> [WRITTEN INSTRUCTION] Reproduce all of the entries below word for word, with nothing changed.

Entries on locating words and elements:
____
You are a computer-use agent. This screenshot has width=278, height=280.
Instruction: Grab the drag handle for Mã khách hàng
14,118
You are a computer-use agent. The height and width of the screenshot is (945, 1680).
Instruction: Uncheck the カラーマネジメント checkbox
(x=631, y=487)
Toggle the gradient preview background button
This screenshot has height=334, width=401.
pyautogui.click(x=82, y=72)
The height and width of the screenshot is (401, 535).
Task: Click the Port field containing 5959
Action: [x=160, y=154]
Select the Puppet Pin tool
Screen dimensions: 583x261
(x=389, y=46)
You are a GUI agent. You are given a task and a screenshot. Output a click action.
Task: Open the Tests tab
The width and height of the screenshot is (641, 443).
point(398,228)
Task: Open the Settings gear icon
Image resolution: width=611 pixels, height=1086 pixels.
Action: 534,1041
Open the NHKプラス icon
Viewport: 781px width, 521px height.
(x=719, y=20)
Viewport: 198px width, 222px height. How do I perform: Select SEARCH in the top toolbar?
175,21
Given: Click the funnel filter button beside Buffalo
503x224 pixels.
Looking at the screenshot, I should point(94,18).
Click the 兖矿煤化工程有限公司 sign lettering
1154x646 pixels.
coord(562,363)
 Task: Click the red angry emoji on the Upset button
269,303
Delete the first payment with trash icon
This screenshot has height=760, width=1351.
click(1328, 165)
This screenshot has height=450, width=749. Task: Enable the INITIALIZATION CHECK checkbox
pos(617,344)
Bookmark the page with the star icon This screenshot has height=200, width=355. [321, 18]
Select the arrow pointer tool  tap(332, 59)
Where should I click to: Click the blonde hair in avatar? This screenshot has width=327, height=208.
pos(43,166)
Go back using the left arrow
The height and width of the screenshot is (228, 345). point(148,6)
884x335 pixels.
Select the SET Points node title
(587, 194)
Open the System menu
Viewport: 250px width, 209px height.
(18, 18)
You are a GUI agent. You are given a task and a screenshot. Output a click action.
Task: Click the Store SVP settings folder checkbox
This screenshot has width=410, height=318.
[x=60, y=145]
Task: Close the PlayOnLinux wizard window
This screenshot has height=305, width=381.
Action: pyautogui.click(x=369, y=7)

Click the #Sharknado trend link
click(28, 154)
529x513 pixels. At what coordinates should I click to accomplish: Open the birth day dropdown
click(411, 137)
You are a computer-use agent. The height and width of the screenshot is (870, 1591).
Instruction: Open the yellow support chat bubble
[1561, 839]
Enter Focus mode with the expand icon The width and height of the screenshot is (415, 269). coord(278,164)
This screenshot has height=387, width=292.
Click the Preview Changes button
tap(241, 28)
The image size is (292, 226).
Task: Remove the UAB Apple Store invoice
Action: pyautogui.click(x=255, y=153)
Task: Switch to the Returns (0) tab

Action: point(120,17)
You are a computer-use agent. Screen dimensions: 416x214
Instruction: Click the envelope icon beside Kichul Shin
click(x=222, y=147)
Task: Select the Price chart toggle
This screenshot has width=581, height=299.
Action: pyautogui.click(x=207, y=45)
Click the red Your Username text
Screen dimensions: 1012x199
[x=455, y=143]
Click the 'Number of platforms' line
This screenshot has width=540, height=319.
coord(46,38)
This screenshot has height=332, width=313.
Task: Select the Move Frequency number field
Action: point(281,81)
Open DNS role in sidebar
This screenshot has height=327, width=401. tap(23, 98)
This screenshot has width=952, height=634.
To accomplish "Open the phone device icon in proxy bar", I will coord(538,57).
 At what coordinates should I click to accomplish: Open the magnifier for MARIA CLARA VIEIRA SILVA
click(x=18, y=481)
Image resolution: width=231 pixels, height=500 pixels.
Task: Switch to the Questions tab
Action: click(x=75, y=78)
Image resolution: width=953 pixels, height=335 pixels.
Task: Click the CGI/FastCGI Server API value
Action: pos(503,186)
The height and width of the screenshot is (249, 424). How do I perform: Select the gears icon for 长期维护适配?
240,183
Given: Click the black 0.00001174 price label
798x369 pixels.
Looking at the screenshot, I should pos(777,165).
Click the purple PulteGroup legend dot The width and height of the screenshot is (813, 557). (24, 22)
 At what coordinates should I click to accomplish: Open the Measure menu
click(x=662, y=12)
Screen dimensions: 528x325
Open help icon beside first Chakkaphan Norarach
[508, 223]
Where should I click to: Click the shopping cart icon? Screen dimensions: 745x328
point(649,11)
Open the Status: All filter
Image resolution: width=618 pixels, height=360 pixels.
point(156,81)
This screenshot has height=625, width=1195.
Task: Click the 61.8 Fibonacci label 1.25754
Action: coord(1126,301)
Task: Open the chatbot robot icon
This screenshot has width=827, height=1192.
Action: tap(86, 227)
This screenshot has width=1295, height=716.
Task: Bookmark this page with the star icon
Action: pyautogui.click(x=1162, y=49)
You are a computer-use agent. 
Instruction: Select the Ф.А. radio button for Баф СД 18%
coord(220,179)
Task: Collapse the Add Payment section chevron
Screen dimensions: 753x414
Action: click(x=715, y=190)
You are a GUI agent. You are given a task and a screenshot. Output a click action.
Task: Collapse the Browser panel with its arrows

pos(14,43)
____
> [TASK ANSWER]
You are a computer-use agent. This screenshot has width=278, height=280.
Instruction: Grab the drag handle for Mã khách hàng
14,118
You are a computer-use agent. The height and width of the screenshot is (945, 1680).
Instruction: Uncheck the カラーマネジメント checkbox
(x=631, y=487)
Toggle the gradient preview background button
This screenshot has height=334, width=401.
pyautogui.click(x=82, y=72)
The height and width of the screenshot is (401, 535).
Task: Click the Port field containing 5959
Action: [x=160, y=154]
Select the Puppet Pin tool
Screen dimensions: 583x261
(x=389, y=46)
You are a GUI agent. You are given a task and a screenshot. Output a click action.
Task: Open the Tests tab
The width and height of the screenshot is (641, 443).
point(398,228)
Task: Open the Settings gear icon
Image resolution: width=611 pixels, height=1086 pixels.
Action: 534,1041
Open the NHKプラス icon
Viewport: 781px width, 521px height.
(x=719, y=20)
Viewport: 198px width, 222px height. How do I perform: Select SEARCH in the top toolbar?
175,21
Given: Click the funnel filter button beside Buffalo
503x224 pixels.
Looking at the screenshot, I should point(94,18).
Click the 兖矿煤化工程有限公司 sign lettering
1154x646 pixels.
coord(562,363)
 Task: Click the red angry emoji on the Upset button
269,303
Delete the first payment with trash icon
This screenshot has height=760, width=1351.
click(1328, 165)
This screenshot has height=450, width=749. Task: Enable the INITIALIZATION CHECK checkbox
pos(617,344)
Bookmark the page with the star icon This screenshot has height=200, width=355. [321, 18]
Select the arrow pointer tool  tap(332, 59)
Where should I click to: Click the blonde hair in avatar? This screenshot has width=327, height=208.
pos(43,166)
Go back using the left arrow
The height and width of the screenshot is (228, 345). point(148,6)
884x335 pixels.
Select the SET Points node title
(587, 194)
Open the System menu
Viewport: 250px width, 209px height.
(18, 18)
You are a GUI agent. You are given a task and a screenshot. Output a click action.
Task: Click the Store SVP settings folder checkbox
This screenshot has width=410, height=318.
[x=60, y=145]
Task: Close the PlayOnLinux wizard window
This screenshot has height=305, width=381.
Action: pyautogui.click(x=369, y=7)

Click the #Sharknado trend link
click(28, 154)
529x513 pixels. At what coordinates should I click to accomplish: Open the birth day dropdown
click(411, 137)
You are a computer-use agent. The height and width of the screenshot is (870, 1591).
Instruction: Open the yellow support chat bubble
[1561, 839]
Enter Focus mode with the expand icon The width and height of the screenshot is (415, 269). coord(278,164)
This screenshot has height=387, width=292.
Click the Preview Changes button
tap(241, 28)
The image size is (292, 226).
Task: Remove the UAB Apple Store invoice
Action: pyautogui.click(x=255, y=153)
Task: Switch to the Returns (0) tab

Action: point(120,17)
You are a computer-use agent. Screen dimensions: 416x214
Instruction: Click the envelope icon beside Kichul Shin
click(x=222, y=147)
Task: Select the Price chart toggle
This screenshot has width=581, height=299.
Action: pyautogui.click(x=207, y=45)
Click the red Your Username text
Screen dimensions: 1012x199
[x=455, y=143]
Click the 'Number of platforms' line
This screenshot has width=540, height=319.
coord(46,38)
This screenshot has height=332, width=313.
Task: Select the Move Frequency number field
Action: point(281,81)
Open DNS role in sidebar
This screenshot has height=327, width=401. tap(23, 98)
This screenshot has width=952, height=634.
To accomplish "Open the phone device icon in proxy bar", I will coord(538,57).
 At what coordinates should I click to accomplish: Open the magnifier for MARIA CLARA VIEIRA SILVA
click(x=18, y=481)
Image resolution: width=231 pixels, height=500 pixels.
Task: Switch to the Questions tab
Action: click(x=75, y=78)
Image resolution: width=953 pixels, height=335 pixels.
Task: Click the CGI/FastCGI Server API value
Action: pos(503,186)
The height and width of the screenshot is (249, 424). How do I perform: Select the gears icon for 长期维护适配?
240,183
Given: Click the black 0.00001174 price label
798x369 pixels.
Looking at the screenshot, I should pos(777,165).
Click the purple PulteGroup legend dot The width and height of the screenshot is (813, 557). (24, 22)
 At what coordinates should I click to accomplish: Open the Measure menu
click(x=662, y=12)
Screen dimensions: 528x325
Open help icon beside first Chakkaphan Norarach
[508, 223]
Where should I click to: Click the shopping cart icon? Screen dimensions: 745x328
point(649,11)
Open the Status: All filter
Image resolution: width=618 pixels, height=360 pixels.
point(156,81)
This screenshot has height=625, width=1195.
Task: Click the 61.8 Fibonacci label 1.25754
Action: coord(1126,301)
Task: Open the chatbot robot icon
This screenshot has width=827, height=1192.
Action: tap(86, 227)
This screenshot has width=1295, height=716.
Task: Bookmark this page with the star icon
Action: pyautogui.click(x=1162, y=49)
You are a computer-use agent. 
Instruction: Select the Ф.А. radio button for Баф СД 18%
coord(220,179)
Task: Collapse the Add Payment section chevron
Screen dimensions: 753x414
Action: click(x=715, y=190)
You are a GUI agent. You are given a task and a screenshot. Output a click action.
Task: Collapse the Browser panel with its arrows

pos(14,43)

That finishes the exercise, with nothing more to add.